* START *

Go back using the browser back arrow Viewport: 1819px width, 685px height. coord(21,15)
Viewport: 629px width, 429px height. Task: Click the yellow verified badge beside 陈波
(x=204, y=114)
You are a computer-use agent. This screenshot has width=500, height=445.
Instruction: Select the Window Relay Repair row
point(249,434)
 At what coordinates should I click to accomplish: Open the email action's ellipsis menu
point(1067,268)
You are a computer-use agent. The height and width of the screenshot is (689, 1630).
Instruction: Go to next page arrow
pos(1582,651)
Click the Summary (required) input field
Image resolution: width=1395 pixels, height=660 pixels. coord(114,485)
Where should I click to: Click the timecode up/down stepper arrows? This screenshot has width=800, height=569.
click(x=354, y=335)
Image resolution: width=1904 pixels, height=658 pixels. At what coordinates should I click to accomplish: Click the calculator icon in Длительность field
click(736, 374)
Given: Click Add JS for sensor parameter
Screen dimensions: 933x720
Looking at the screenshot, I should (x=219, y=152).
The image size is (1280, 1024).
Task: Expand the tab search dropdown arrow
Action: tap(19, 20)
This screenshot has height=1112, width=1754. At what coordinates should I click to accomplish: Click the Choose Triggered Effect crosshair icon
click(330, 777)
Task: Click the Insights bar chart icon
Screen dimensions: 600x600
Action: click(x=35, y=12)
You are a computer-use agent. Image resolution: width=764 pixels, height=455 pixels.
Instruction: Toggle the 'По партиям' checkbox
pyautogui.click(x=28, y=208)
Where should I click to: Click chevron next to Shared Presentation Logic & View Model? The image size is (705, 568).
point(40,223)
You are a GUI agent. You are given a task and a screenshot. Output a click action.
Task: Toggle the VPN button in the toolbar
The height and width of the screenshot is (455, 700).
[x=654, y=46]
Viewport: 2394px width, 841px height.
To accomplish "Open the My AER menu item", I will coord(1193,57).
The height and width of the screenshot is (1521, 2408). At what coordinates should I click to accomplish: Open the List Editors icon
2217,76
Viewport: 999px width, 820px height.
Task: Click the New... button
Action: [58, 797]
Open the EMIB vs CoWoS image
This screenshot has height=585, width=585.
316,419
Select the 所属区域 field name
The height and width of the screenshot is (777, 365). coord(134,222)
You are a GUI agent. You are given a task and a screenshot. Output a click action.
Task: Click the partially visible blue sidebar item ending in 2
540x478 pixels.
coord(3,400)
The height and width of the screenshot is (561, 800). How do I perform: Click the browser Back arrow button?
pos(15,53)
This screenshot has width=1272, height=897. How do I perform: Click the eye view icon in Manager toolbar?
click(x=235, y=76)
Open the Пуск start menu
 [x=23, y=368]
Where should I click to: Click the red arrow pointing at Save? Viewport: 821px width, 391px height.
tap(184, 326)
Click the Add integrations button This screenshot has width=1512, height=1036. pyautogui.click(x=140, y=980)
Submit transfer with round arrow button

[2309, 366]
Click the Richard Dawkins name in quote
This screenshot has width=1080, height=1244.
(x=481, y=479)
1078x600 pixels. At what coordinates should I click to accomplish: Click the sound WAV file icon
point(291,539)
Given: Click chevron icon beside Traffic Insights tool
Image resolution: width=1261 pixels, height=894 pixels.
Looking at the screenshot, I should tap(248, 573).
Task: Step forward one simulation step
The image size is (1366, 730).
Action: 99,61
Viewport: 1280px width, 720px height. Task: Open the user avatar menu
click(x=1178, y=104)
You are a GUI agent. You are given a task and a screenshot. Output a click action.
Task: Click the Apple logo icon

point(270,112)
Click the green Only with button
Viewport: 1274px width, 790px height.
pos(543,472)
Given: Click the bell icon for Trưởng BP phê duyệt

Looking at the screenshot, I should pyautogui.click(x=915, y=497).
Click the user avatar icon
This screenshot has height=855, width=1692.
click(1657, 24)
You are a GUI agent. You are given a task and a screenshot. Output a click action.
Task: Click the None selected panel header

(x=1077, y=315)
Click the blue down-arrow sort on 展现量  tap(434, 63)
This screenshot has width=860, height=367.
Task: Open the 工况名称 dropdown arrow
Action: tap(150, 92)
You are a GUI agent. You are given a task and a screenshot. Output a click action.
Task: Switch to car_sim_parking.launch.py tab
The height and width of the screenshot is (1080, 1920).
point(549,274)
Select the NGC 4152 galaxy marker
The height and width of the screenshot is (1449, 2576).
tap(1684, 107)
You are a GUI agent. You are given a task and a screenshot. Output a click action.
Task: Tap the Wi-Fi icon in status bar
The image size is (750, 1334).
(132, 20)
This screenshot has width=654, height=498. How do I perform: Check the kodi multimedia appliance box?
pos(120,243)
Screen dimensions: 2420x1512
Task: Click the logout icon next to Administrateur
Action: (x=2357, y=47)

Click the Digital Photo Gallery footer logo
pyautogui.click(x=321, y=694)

* END *

[WHAT YOU NEED TO DO] Copy out every row above verbatim, from the first line through the last.

[SOLUTION TO THE EXERCISE]
Go back using the browser back arrow Viewport: 1819px width, 685px height. coord(21,15)
Viewport: 629px width, 429px height. Task: Click the yellow verified badge beside 陈波
(x=204, y=114)
You are a computer-use agent. This screenshot has width=500, height=445.
Instruction: Select the Window Relay Repair row
point(249,434)
 At what coordinates should I click to accomplish: Open the email action's ellipsis menu
point(1067,268)
You are a computer-use agent. The height and width of the screenshot is (689, 1630).
Instruction: Go to next page arrow
pos(1582,651)
Click the Summary (required) input field
Image resolution: width=1395 pixels, height=660 pixels. coord(114,485)
Where should I click to: Click the timecode up/down stepper arrows? This screenshot has width=800, height=569.
click(x=354, y=335)
Image resolution: width=1904 pixels, height=658 pixels. At what coordinates should I click to accomplish: Click the calculator icon in Длительность field
click(736, 374)
Given: Click Add JS for sensor parameter
Screen dimensions: 933x720
Looking at the screenshot, I should (x=219, y=152).
The image size is (1280, 1024).
Task: Expand the tab search dropdown arrow
Action: tap(19, 20)
This screenshot has height=1112, width=1754. At what coordinates should I click to accomplish: Click the Choose Triggered Effect crosshair icon
click(330, 777)
Task: Click the Insights bar chart icon
Screen dimensions: 600x600
Action: click(x=35, y=12)
You are a computer-use agent. Image resolution: width=764 pixels, height=455 pixels.
Instruction: Toggle the 'По партиям' checkbox
pyautogui.click(x=28, y=208)
Where should I click to: Click chevron next to Shared Presentation Logic & View Model? The image size is (705, 568).
point(40,223)
You are a GUI agent. You are given a task and a screenshot. Output a click action.
Task: Toggle the VPN button in the toolbar
The height and width of the screenshot is (455, 700).
[x=654, y=46]
Viewport: 2394px width, 841px height.
To accomplish "Open the My AER menu item", I will coord(1193,57).
The height and width of the screenshot is (1521, 2408). At what coordinates should I click to accomplish: Open the List Editors icon
2217,76
Viewport: 999px width, 820px height.
Task: Click the New... button
Action: [58, 797]
Open the EMIB vs CoWoS image
This screenshot has height=585, width=585.
316,419
Select the 所属区域 field name
The height and width of the screenshot is (777, 365). coord(134,222)
You are a GUI agent. You are given a task and a screenshot. Output a click action.
Task: Click the partially visible blue sidebar item ending in 2
540x478 pixels.
coord(3,400)
The height and width of the screenshot is (561, 800). How do I perform: Click the browser Back arrow button?
pos(15,53)
This screenshot has width=1272, height=897. How do I perform: Click the eye view icon in Manager toolbar?
click(x=235, y=76)
Open the Пуск start menu
 [x=23, y=368]
Where should I click to: Click the red arrow pointing at Save? Viewport: 821px width, 391px height.
tap(184, 326)
Click the Add integrations button This screenshot has width=1512, height=1036. pyautogui.click(x=140, y=980)
Submit transfer with round arrow button

[2309, 366]
Click the Richard Dawkins name in quote
This screenshot has width=1080, height=1244.
(x=481, y=479)
1078x600 pixels. At what coordinates should I click to accomplish: Click the sound WAV file icon
point(291,539)
Given: Click chevron icon beside Traffic Insights tool
Image resolution: width=1261 pixels, height=894 pixels.
Looking at the screenshot, I should tap(248, 573).
Task: Step forward one simulation step
The image size is (1366, 730).
Action: 99,61
Viewport: 1280px width, 720px height. Task: Open the user avatar menu
click(x=1178, y=104)
You are a GUI agent. You are given a task and a screenshot. Output a click action.
Task: Click the Apple logo icon

point(270,112)
Click the green Only with button
Viewport: 1274px width, 790px height.
pos(543,472)
Given: Click the bell icon for Trưởng BP phê duyệt

Looking at the screenshot, I should pyautogui.click(x=915, y=497).
Click the user avatar icon
This screenshot has height=855, width=1692.
click(1657, 24)
You are a GUI agent. You are given a task and a screenshot. Output a click action.
Task: Click the None selected panel header

(x=1077, y=315)
Click the blue down-arrow sort on 展现量  tap(434, 63)
This screenshot has width=860, height=367.
Task: Open the 工况名称 dropdown arrow
Action: tap(150, 92)
You are a GUI agent. You are given a task and a screenshot. Output a click action.
Task: Switch to car_sim_parking.launch.py tab
The height and width of the screenshot is (1080, 1920).
point(549,274)
Select the NGC 4152 galaxy marker
The height and width of the screenshot is (1449, 2576).
tap(1684, 107)
You are a GUI agent. You are given a task and a screenshot. Output a click action.
Task: Tap the Wi-Fi icon in status bar
The image size is (750, 1334).
(132, 20)
This screenshot has width=654, height=498. How do I perform: Check the kodi multimedia appliance box?
pos(120,243)
Screen dimensions: 2420x1512
Task: Click the logout icon next to Administrateur
Action: (x=2357, y=47)

Click the Digital Photo Gallery footer logo
pyautogui.click(x=321, y=694)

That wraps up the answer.